Partial response in lymph nodes is characterized by isolated or clusters of tumor cells surrounded by thin or thick hyaline stromal fibrosis (Figure 8, A and B). Immunohistochemical stains (cytokeratins) can be used to identify tumor cells that are difficult to characterize on routine hematoxylin-eosin stain. Patients who have residual metastatic tumor with evidence of treatment effect have better disease-free survival and lower relapse rates than patients who have positive nodes without evidence of such changes.34 Therefore, it is important to make notation of treatment effect in lymph nodes.

Pathology reports on treated tumors should include the following information.

1. Presence and size of tumor bed: important for documentation, especially in cases with pathologic complete response

2. Size and extent of residual tumor

     Two-dimensional measurements of the largest area of invasive cancer

     Number of foci or number of blocks with foci of invasion

3. Average cancer cellularity of the residual tumor bed (see Table 1 for Miller-Payne grading system, which requires evaluation of the change in cellularity and for RCB system, which has examples and guidelines to assess residual cellularity)

4. Appearance of the residual tumor and grade, if applicable: compare to pretreatment carcinoma, if possible

5. Viability (necrosis, mitotic figures); proliferation index by MIB-1 (Ki-67) may be requested for some protocols

6. Lymphovascular invasion

7. Presence and extent of ductal carcinoma in situ (percentage of in situ component when using the RCB system)

8. Margins with respect to tumor bed, invasive, and in situ carcinoma

9. A comment on the overall response to treatment

1. Number of lymph nodes

2. Number of lymph nodes with metastases

3. Size of the largest metastasis

4. Presence of extranodal extension (measurement of largest extent of extranodal extension may be requested by some radiation oncologists)

5. Number of metastases with evidence of treatment response

6. Number of lymph nodes with evidence of treatment response but without tumor cells (ie, fibrosis, necrosis, aggregates of histiocytes)

1. By AJCC staging, pT category and pN category assigned a prefix “y” (“p” refers to pathologic classification)

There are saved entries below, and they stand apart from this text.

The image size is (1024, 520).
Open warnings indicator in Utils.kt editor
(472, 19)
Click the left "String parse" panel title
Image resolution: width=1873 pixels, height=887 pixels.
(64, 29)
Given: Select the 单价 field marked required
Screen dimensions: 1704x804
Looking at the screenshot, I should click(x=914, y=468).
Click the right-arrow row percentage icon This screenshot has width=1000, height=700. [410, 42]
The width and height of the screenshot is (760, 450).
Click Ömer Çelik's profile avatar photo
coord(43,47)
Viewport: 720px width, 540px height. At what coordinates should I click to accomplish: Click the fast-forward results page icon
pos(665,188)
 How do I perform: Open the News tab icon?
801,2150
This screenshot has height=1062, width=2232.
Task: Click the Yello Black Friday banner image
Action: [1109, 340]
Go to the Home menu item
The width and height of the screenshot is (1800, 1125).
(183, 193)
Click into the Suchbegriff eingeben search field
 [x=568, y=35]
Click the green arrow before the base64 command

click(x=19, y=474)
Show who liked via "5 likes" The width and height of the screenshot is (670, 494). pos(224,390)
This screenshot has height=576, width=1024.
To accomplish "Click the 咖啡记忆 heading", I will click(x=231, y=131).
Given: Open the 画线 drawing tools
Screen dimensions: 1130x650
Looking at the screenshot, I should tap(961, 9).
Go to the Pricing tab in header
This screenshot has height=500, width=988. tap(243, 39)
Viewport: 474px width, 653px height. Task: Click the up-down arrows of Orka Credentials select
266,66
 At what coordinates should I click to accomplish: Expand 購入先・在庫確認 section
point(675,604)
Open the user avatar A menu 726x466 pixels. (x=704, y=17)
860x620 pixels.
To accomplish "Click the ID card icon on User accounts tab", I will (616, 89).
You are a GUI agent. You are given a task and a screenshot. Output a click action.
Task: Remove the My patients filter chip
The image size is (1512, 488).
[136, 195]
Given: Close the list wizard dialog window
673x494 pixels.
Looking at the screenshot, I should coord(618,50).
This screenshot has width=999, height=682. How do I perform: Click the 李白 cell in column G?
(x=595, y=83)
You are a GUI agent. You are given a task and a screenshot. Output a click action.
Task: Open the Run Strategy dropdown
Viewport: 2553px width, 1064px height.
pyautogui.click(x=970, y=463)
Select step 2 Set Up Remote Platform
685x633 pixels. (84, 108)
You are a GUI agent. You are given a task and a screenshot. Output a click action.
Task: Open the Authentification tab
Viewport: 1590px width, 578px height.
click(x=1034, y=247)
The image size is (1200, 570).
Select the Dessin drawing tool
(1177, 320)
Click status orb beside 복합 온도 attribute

2. Response category according to 1 of the classification systems as used by specific institutions or for clinical protocols

Neoadjuvant therapy is being offered more commonly to patients with earlier-stage breast cancer and is likely to become the standard of care for patients receiving systemic therapy. Because clinical and radiologic responses do not correlate well with residual tumor after treatment, pathologic evaluation of tumor response is the gold standard. Pathologists have played, and will continue to play, an important role in providing this information to optimize the knowledge gained by this approach to breast cancer therapy. The role of pathologists is vital in standardizing the existing classification schemes and in developing new schemes for ongoing trials.